Keep working on you, as I know you are. I still think you are one savvy DBer.

RAI

Yes, I don't get it either. My WW admitted to me at one point she had spent 4 hours the night before crying. I asked her what in the world she was crying about? She had gotten everything she wanted. Best she could come up with was she felt bad about the kids. I don't think she even knows, but yeah, funny how a wayward is willing to inflict all this pain on their family, and themselves, yet stand by their decision to walk away. But like everyone says, you can't try and wrap logic around emotion, and it's pure emotion driving these train wrecks.
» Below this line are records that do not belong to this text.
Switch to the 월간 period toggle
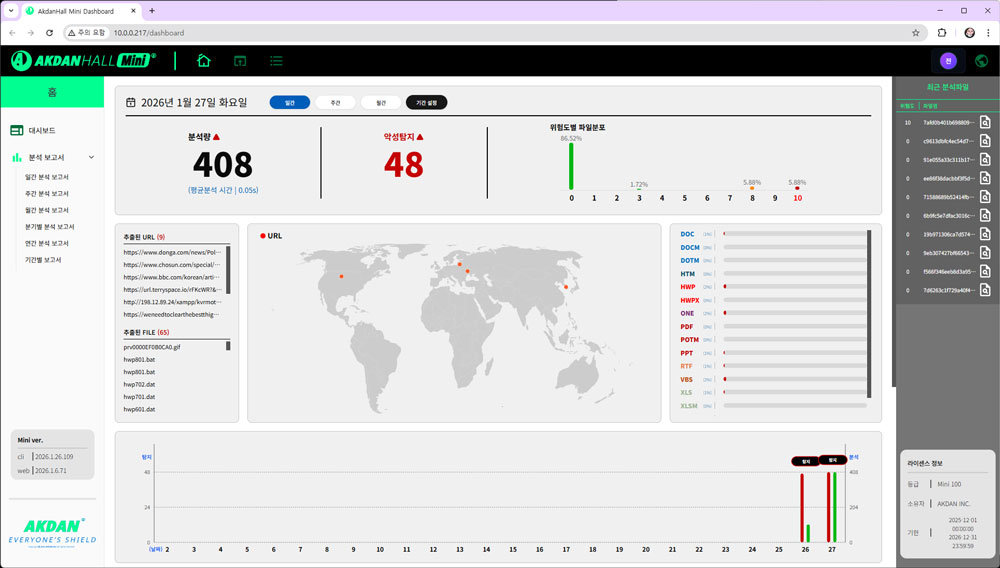 point(380,102)
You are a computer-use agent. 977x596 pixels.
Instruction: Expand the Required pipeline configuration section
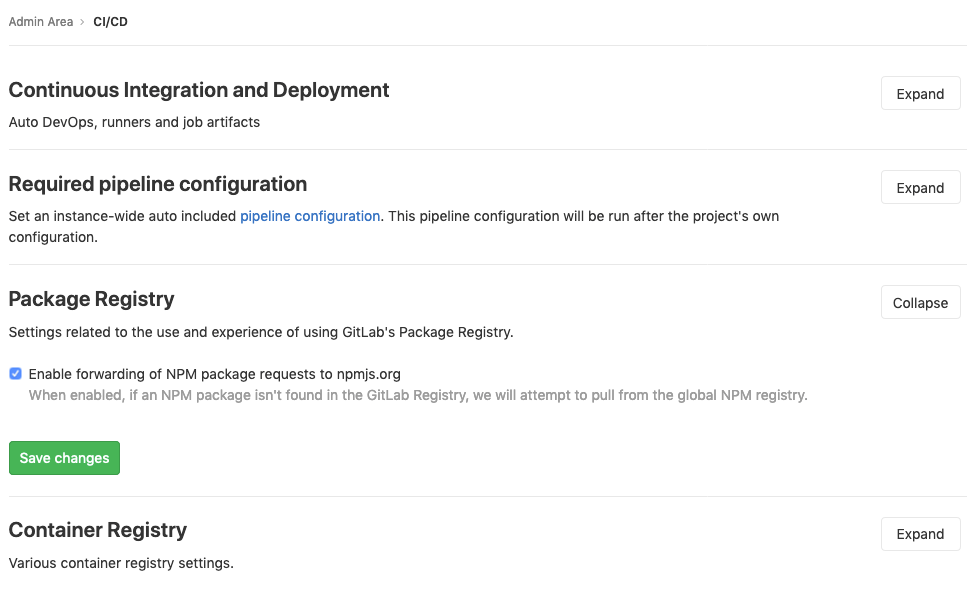[919, 187]
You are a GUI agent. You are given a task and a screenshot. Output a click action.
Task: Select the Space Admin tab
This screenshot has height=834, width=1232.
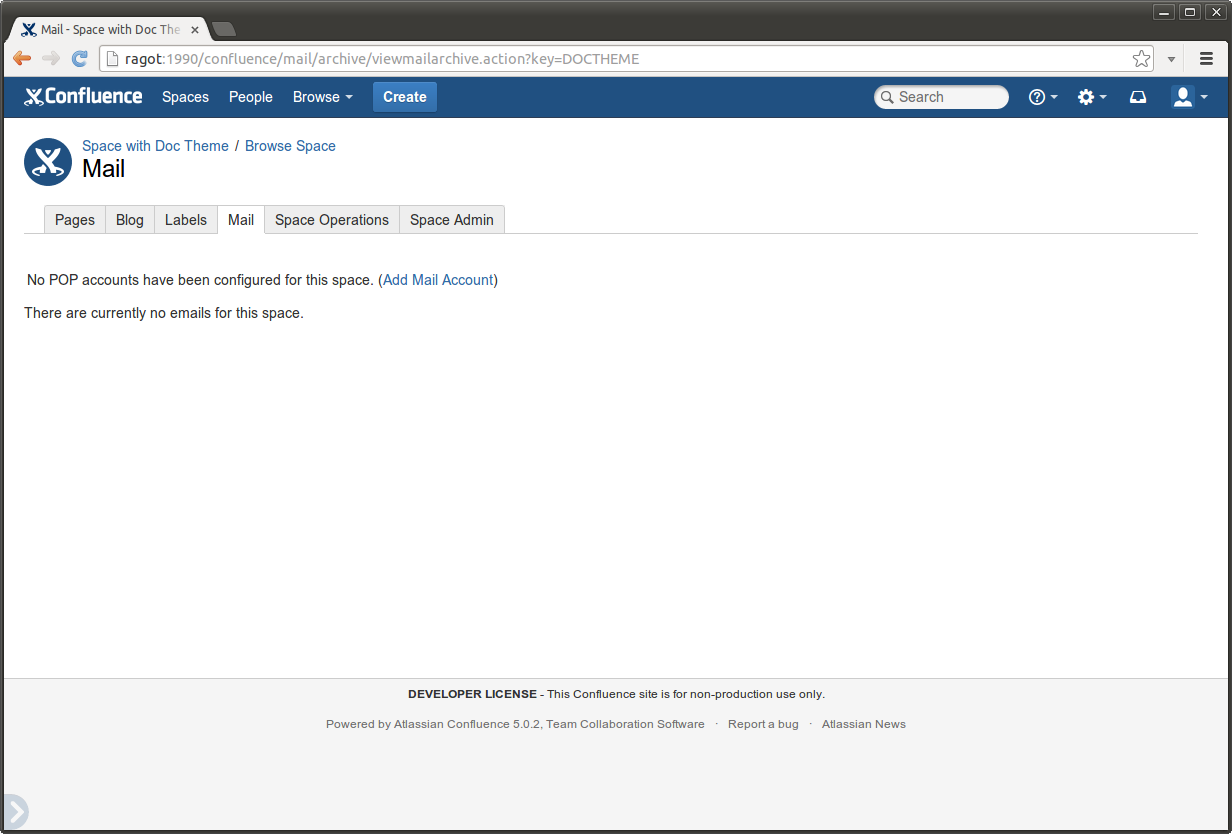[452, 220]
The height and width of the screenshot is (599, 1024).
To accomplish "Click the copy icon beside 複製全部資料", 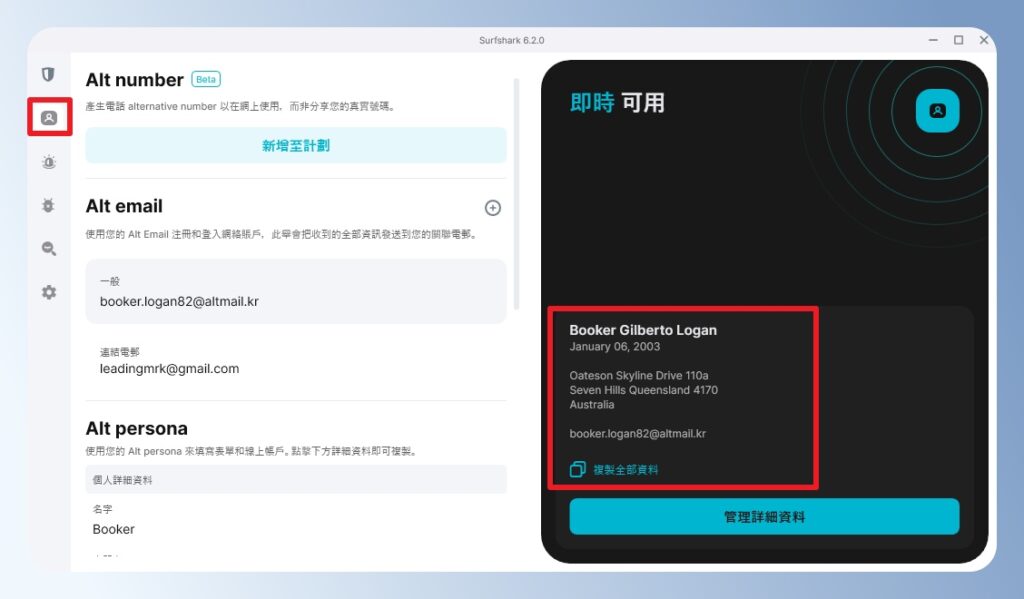I will [x=576, y=469].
I feel bad for mine, because I know she's not rational yet making choices that impact the rest of her life, and everyone in it. There's no doubt she's going to have major regrets at some point down the road. Maybe not for leaving, but for the pain she inflicted on a man she spent 24 years with, on her own 4 kids, and on the dozens of related family and friends. She has to carry that with her the rest of her life. The LBS on this board are paying the price now, but we are going to get healthy again, and have happy lives. I don't see any happy endings for a WS, at least not in the long run. There may be pockets of artificial, temporary happiness but they are all illusions that fade quickly. Not sure what else we do though, other than save ourselves and our children as best we can.


Me 47 W 42
T 24 yrs M 18 yrs
W living with OM
BD1: 3/7/2015 (A with OM#1)
BD2: 4/11/2015 (A with OM#2, W moves out)
WW filed for D, papers received 9/18/2015.
Meeting to determine child custody 9/29/2015.